Our Addiction To Cell Phones Is Costing Lives. Here's How We Can Stop It.

Our Addiction To Cell Phones Is Costing Lives. Here's How We Can Stop It.

Texting while driving can lead to a catastrophic accident in just a few seconds.

It's a sobering reality, with no bigger reminder than the recent incident of a school bus driver crashing into another bus filled with school children while he was distracted by his phone. Three passengers died, including two young elementary school kids.

So what causes our insatiable need to constantly check our devices? Dr. David Greenfield, founder of the Center for Internet and Technology Addiction, told The Huffington Post that when cell phone users compulsively check their devices it is in an effort to stimulate the brain's pleasure centers. And in this way, cell phone use can be compared to gambling or gaming addictions.

"Smartphones are essentially the world's smallest slot machine," Greenfield said. "Every time you go on your phone, whether to look at a Facebook update or check your email, you never know what you're going to get and how good it's going to be."

There is a pay off that compels us to check our phones, even though the consequences could be deadly, according to Greenfield.

"It’s very neurologically addicting," he said. "When you get a hit -- finding something or hearing from someone, you get an elevation of dopamine, and it compels us to keep checking."

Through his research, Greenfield said a vast majority of people not only admit to checking their cell phones while driving, but admit that they know it's unsafe. Drivers keep doing it anyway.

"If you think about what it takes to pick up your phone, scan it, and push the necessary buttons to respond, you're talking about many seconds," he said. "You're taking your attention away from a highly complex task for five to 15 seconds, and that's all it takes for a tragedy to happen."

Five is the average number of seconds that drivers take their eyes off the road to send a text. Drivers can safely glance away from the road for no more than two seconds before putting themselves and others in danger.

Checking our phones while driving is a game of Russian Roulette, Greenfield said. So how do we stop gambling with human life?

Kathryn Henry, a spokeswoman for the Department of Transportation, told HuffPost the agency is trying to do more to educate citizens on the dangers of texting and driving, including holding workshops at schools.

"Anything that takes your eyes off the road is not good," Henry said. "We've really amped up our public awareness in the past couple of years."

Greenfield said that only stricter laws banning the use of phones in cars altogether will save lives. Currently, 46 states ban texting while driving, but only 14 ban drivers from talking on their cell phones.

"As a doctor, this is not going to be solved by medical or psychiatric means," he said. "This is going to be solved by tougher laws and banning smartphones in cars. No amount of public education is going to fix this."

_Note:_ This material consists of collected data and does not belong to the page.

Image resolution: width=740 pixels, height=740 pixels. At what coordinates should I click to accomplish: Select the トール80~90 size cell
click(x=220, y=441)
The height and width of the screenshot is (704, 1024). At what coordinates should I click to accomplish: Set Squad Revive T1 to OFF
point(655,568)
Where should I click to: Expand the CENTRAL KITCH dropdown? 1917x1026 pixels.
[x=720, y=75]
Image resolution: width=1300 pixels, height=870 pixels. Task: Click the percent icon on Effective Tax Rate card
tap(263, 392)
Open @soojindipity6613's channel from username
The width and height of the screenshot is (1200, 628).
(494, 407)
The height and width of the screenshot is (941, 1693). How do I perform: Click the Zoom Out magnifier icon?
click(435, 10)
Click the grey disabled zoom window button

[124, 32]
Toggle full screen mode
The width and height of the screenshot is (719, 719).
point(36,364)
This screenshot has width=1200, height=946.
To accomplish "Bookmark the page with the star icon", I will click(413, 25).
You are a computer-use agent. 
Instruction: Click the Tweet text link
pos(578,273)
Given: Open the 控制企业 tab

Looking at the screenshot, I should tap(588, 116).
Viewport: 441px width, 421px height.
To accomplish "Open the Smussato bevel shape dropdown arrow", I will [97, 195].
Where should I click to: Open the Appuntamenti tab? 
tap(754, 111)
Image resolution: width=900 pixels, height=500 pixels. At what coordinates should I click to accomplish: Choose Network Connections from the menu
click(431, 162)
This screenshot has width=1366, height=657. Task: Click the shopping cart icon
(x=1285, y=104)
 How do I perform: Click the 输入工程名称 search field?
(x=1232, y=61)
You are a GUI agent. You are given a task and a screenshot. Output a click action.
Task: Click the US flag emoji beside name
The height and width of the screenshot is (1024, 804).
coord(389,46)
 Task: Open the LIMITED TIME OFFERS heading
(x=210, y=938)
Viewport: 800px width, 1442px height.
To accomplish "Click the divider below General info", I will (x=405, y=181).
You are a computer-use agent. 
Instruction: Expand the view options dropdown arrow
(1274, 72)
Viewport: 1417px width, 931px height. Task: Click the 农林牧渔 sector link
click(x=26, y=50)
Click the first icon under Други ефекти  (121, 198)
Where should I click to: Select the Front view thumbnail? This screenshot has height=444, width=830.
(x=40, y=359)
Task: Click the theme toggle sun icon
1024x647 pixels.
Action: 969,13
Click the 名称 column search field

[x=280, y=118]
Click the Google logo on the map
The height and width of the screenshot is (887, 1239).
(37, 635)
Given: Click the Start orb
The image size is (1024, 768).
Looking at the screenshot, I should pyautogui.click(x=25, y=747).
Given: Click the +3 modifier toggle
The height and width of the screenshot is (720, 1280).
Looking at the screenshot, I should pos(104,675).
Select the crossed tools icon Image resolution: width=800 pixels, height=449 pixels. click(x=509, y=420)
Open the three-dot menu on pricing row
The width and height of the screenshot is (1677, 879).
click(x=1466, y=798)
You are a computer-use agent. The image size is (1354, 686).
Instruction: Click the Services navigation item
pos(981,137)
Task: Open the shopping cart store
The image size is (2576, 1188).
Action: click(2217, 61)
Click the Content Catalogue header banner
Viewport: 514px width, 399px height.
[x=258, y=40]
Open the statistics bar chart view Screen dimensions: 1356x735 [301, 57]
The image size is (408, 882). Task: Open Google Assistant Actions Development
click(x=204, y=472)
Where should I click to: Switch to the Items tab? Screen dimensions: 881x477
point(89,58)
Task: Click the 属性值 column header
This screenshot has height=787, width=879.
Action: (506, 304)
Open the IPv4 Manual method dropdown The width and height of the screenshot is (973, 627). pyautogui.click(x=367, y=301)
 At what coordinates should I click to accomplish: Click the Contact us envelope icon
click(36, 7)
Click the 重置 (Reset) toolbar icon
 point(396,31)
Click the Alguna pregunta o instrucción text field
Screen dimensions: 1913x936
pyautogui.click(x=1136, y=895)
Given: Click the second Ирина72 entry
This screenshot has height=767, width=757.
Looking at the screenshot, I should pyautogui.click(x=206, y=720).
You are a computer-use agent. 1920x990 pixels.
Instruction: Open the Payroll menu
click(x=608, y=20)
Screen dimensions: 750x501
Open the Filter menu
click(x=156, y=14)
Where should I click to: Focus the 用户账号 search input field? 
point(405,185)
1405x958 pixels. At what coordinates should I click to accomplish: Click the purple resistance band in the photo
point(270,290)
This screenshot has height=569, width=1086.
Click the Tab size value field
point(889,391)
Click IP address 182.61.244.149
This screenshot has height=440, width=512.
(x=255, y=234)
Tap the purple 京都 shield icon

Greenfield referenced the push by the advocacy group Mothers Against Drunk Driving for stricter laws as something worth replicating.

"MADD came in and said 'Enough of this shit, this is not working, we need to toughen the laws and consequences,'" he said. "That's when all the drinking and driving started to slow down, and deaths slowed -- it was because the laws got stricter."

"I think eventually phones will be be banned in cars, period," he added. "There’s just too much evidence and too many people dying."